Real consensus seems elusive. The non-profit National Endowment for Financial Education's Smart About Money program includes creating an emergency fund, reducing expenses and increasing 401(k) savings on a short list of daily decisions for people who want good money habits.

A U.S. Mint guide to teaching kids good money habits urges them to learn to shop sales, clip coupons and save up for big purchases instead of putting them on a credit card. A guide for workers distributed by the U.S. Department of Health and Human Services advises developing habits of budgeting, tracking spending and living within your means.

Although these habits seem to be all over the map, some patterns do exist. Individuals who work directly with people who have money often identify habits that are similar.

Living within their means, budgeting, tracking expenses, contributing to employer-sponsored retirement accounts and planning for major purchases are all on the list offered by Dara Luber, senior manager of retirement for TD Ameritrade.

Luber says people who are good with money also set up automatic monthly deposits into savings and pay off credit card debt as quickly as possible. "Individuals who are good with money often view themselves as more of a saver than a spender," she says.

So what about risk? Are people who are good with money risk-takers or risk-avoiders? "They are not averse to risk, but they understand what their risk tolerance and time horizon are and build their plan accordingly," Luber says.

Money-smart folks, it seems, don't put all their eggs in one basket, and then watch all those baskets carefully. "A financially responsible individual will have a multitude of savings and investing vehicles including a brokerage account, emergency savings account and retirement savings," Luber says. "They will check the performance of their 401(k) and IRA accounts regularly to ensure they are on track to meet their goals."
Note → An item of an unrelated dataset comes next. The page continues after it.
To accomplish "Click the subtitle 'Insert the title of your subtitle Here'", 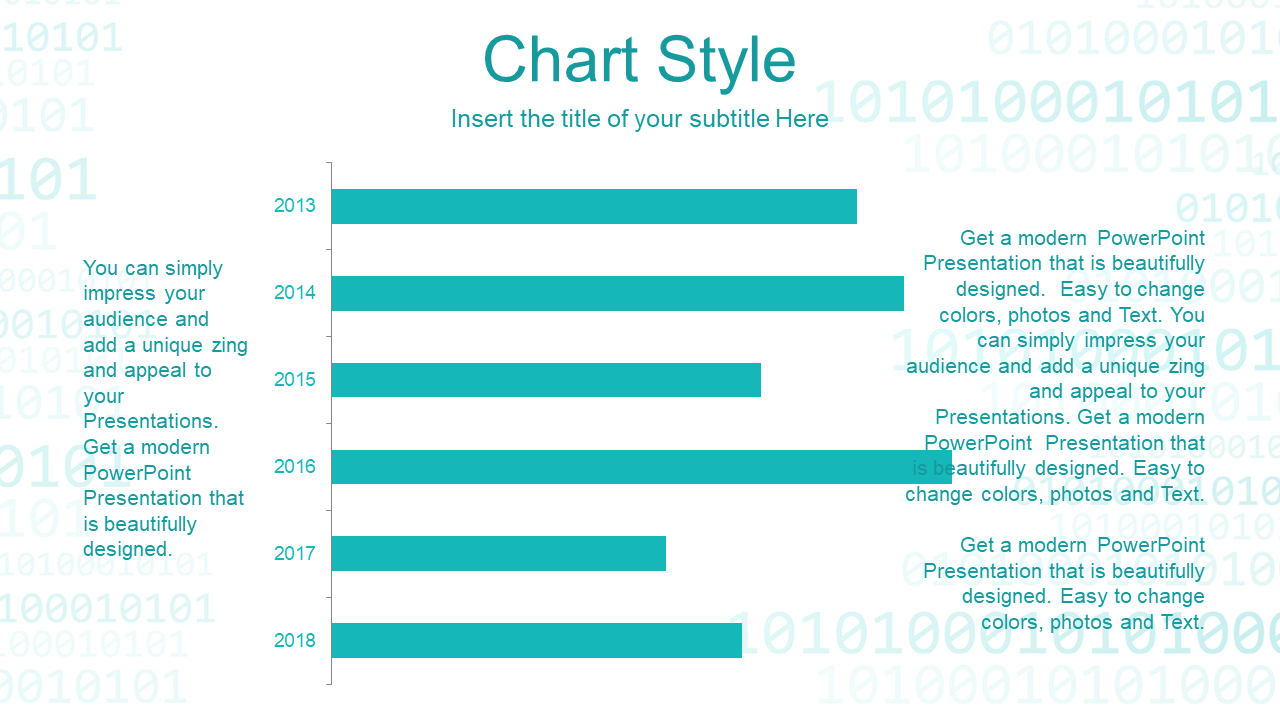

A different view of habits of people who are good with money comes from Tiffany Welka, a wealth advisor with VFG Associates, a Livonia, Mich. insurance and investments firm. Welka sees the separation between the money-wise and the rest of us as based partly on psychological differences.

To begin with, the money-smart don't get worked up about money. "They're almost sociopaths," Welka says. "It's easier for them to disregard emotional events that usually cause normal investors to worry and panic and sell. They watch their investments fall and shrug their shoulders, versus the other types of investors that panic."

Money-wise people also tend to think very long-term, Welka adds. "They care about time periods that most people can't really fathom," she says. "The longer term, the better, because most of the time you get a higher interest rate and other benefits that you don't get with shorter-term products."

When it comes to risk, those with good money habits have a two-fold approach, in Welka's view. A core portion of their wealth is kept in very safe investments. They only expose non-essential funds to volatility and risk. "They're not going to put everything they need into something that's risky," she says.

Awareness of and sensitivity to taxation is another habit shown by the money-wise. Average investors often look only for growth and may wind up paying more taxes than necessary, Welka says. People who are good with money include both tax and growth considerations. "They don't pay more than their fair share of taxes," Welka says.

If you're not quite sure whether you are or could be good with money, you might find a clue in how you handle other issues. Good money habits may tend to correlate with other good habits.

"We have found through prior research that people who consider themselves to be good with money display discipline in other areas of their life," Luber says. "For example, they take the time to ensure their health and wellness are up to par by regularly visiting the doctor and exercising."